Java tools for extractiong terms from XLIFF 2.0 files.
This project is based on the paper YAKE! Keyword extraction from single documents using multiple local features by Ricardo Campos, Vítor Mangaravite, Arian Pasquali, Alípio Jorge, Célia Nunes and Adam Jatowt.
- Java 21 (get it from https://adoptium.net/)
- Apache Ant 1.10.14 or newer (get it from https://ant.apache.org/bindownload.cgi)

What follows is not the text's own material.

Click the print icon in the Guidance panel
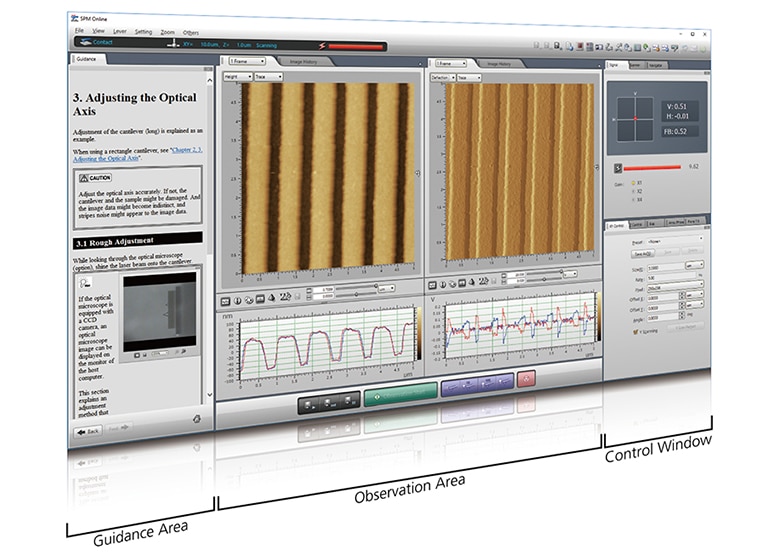The width and height of the screenshot is (780, 560). click(197, 418)
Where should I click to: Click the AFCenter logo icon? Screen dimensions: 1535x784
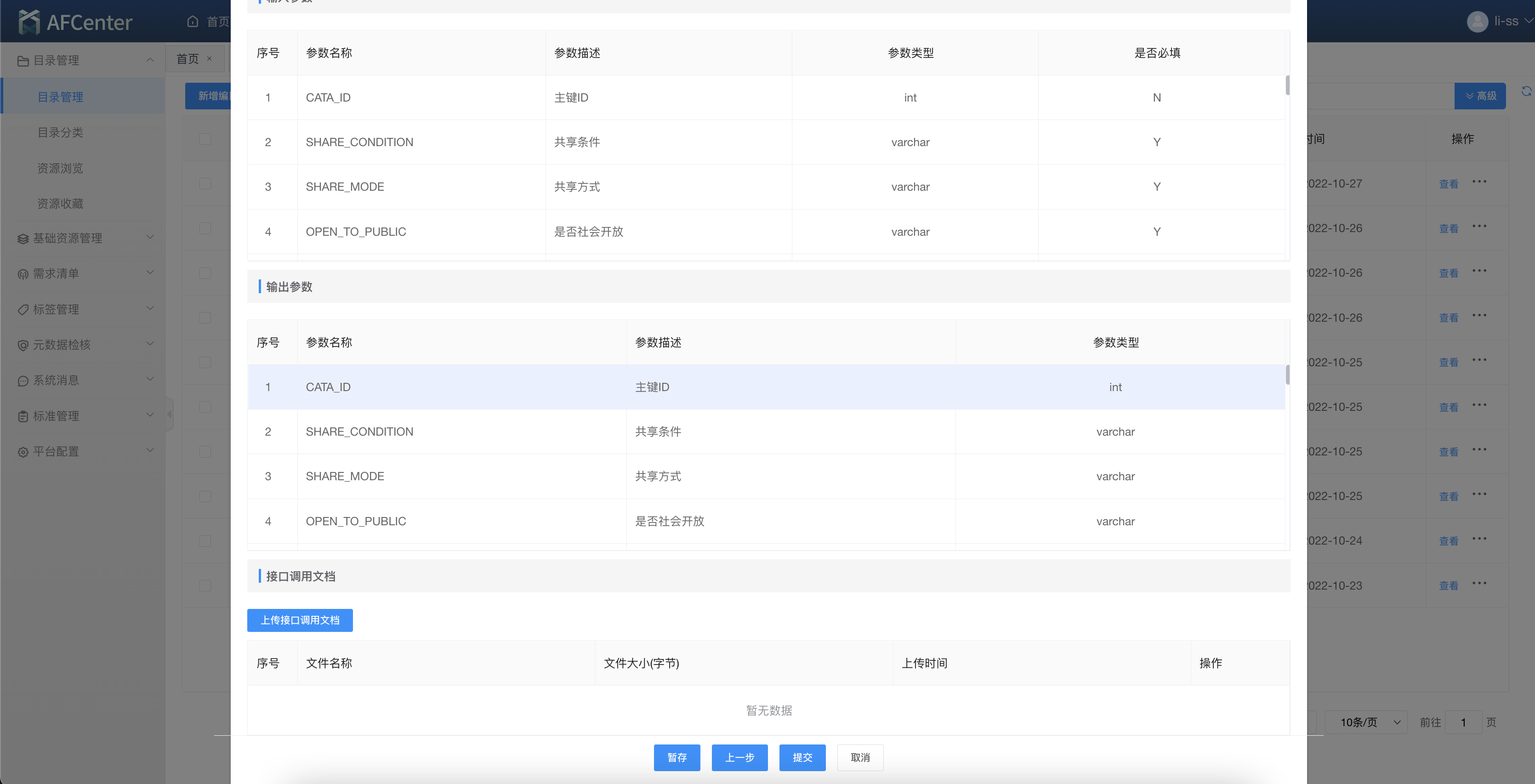click(28, 22)
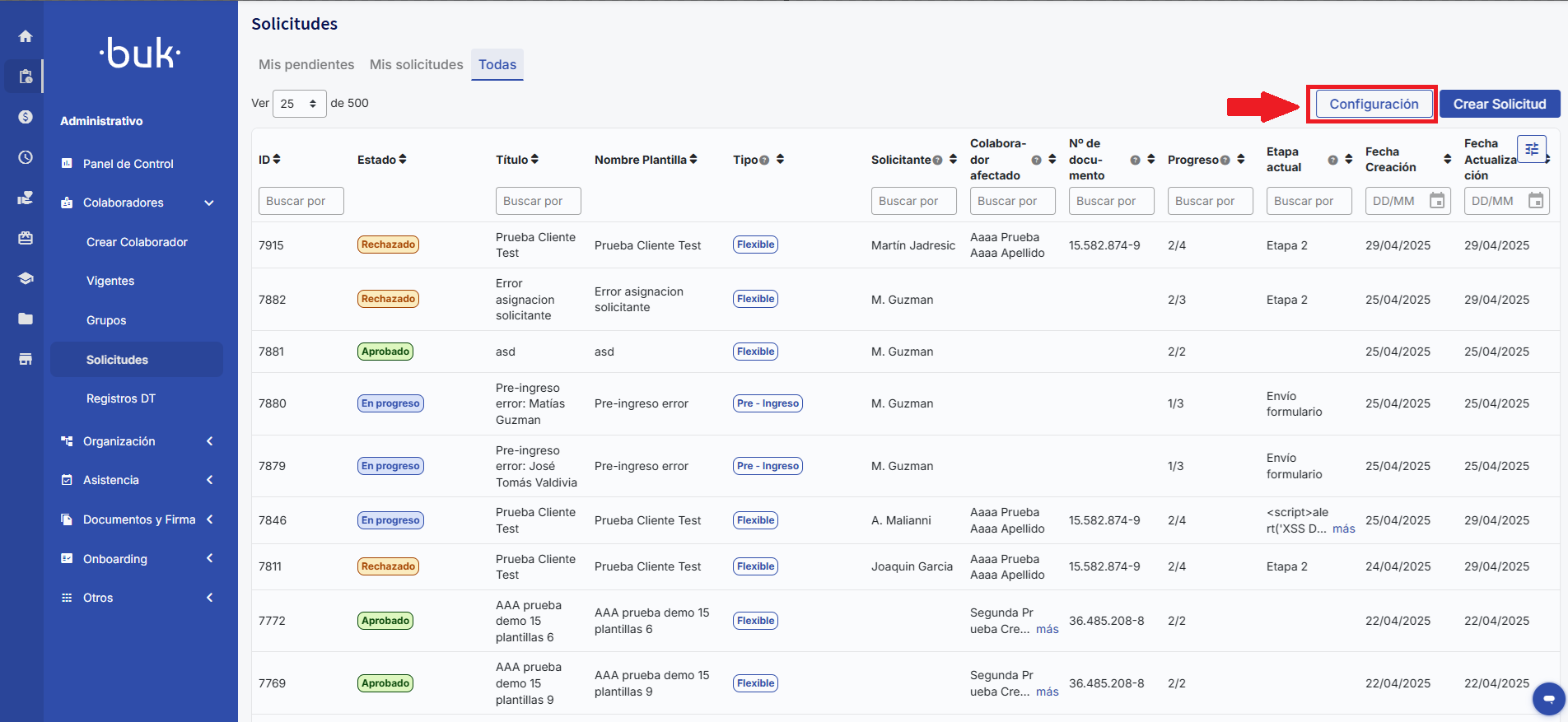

Follow these steps to build the project:
git clone https://github.com/rmraya/Terms.git
cd Terms
ant
A binary distribution will be created in /dist
folder.
Execute dist/extractTerms.sh
or dist\extractTerms.cmd
and the program will display the following usage information:
INFO: Usage:
termExtractor [-version] [-help] -xliff xliffFile [-output outputFile] [-minFreq frequency] [-maxLenght length] [-maxScore score] [-generic]
Where:
-version: (optional) Display version information and exit
-help: (optional) Display this usage information and exit
-xliff: The XLIFF file to process
-output: (optional) The output file where the terms will be written
-maxLenght: (optional) The maximum number of words in a term. Default: 3
-minFreq: (optional) The minimum frequency for a term to be considered. Default: 3
-maxScore: (optional) The maximum score for a term to be considered. Default: 0.001
-generic: (optional) Include terms with relevance < 1.0. Default: false
By default, the program extracts terms with a minimum frequency of 3, a maximum length of 3 words, and a maximum score of 0.001. Terms with a relevance less than 1.0 are excluded by default.
The program writes a CSV (comma separated values) file with the same name as the supplied XLIFF file with the .csv
extension, containing the following columns:
Column | Description |
---|---|
# | The candidate term number |
Term | The term candidate |
Score | The term score, calculated using the values from the remaining columns. |
Casing | Insidence of the term case when not used at the start of a sentence. The underlying rationale is that uppercase terms tend to be more relevant than lowercase ones. |
Position | Insidence of the term position in the XLIFF file. The rationale is that relevant keywords tend to appear at the very beginning of a document, whereas words occurring in the middle or at the end of a document tend to be less important. |
Frequency | The number of occurrences of the term in the XLIFF file. |
Relevance | Inverse of the normalized term frequency. The rationale is that common words are less relevant than rare ones. |
Relatedness | A value which aims to determine the dispersion of a candidate term with regards to its specific context, calculated considering the words that appear before and after the term in the same sentence. |
Different | A measurement of how often a candidate term appears within different sentences. It reflects the assumption that candidates which appear in many different sentences have a higher probability of being important. |
Stop words lists extracted from https://github.com/Alir3z4/stop-words. Supported languages are:
- Arabic
- Bulgarian
- Catalan
- Czech
- Danish
- Dutch
- English
- Finnish
- French
- German
- Gujarati
- Hindi
- Hebrew
- Hungarian
- Indonesian
- Malaysian
- Italian
- Norwegian
- Polish
- Portuguese
- Romanian
- Russian
- Slovak
- Spanish
- Swedish
- Turkish
- Ukrainian
- Vietnamese
- Persian/Farsi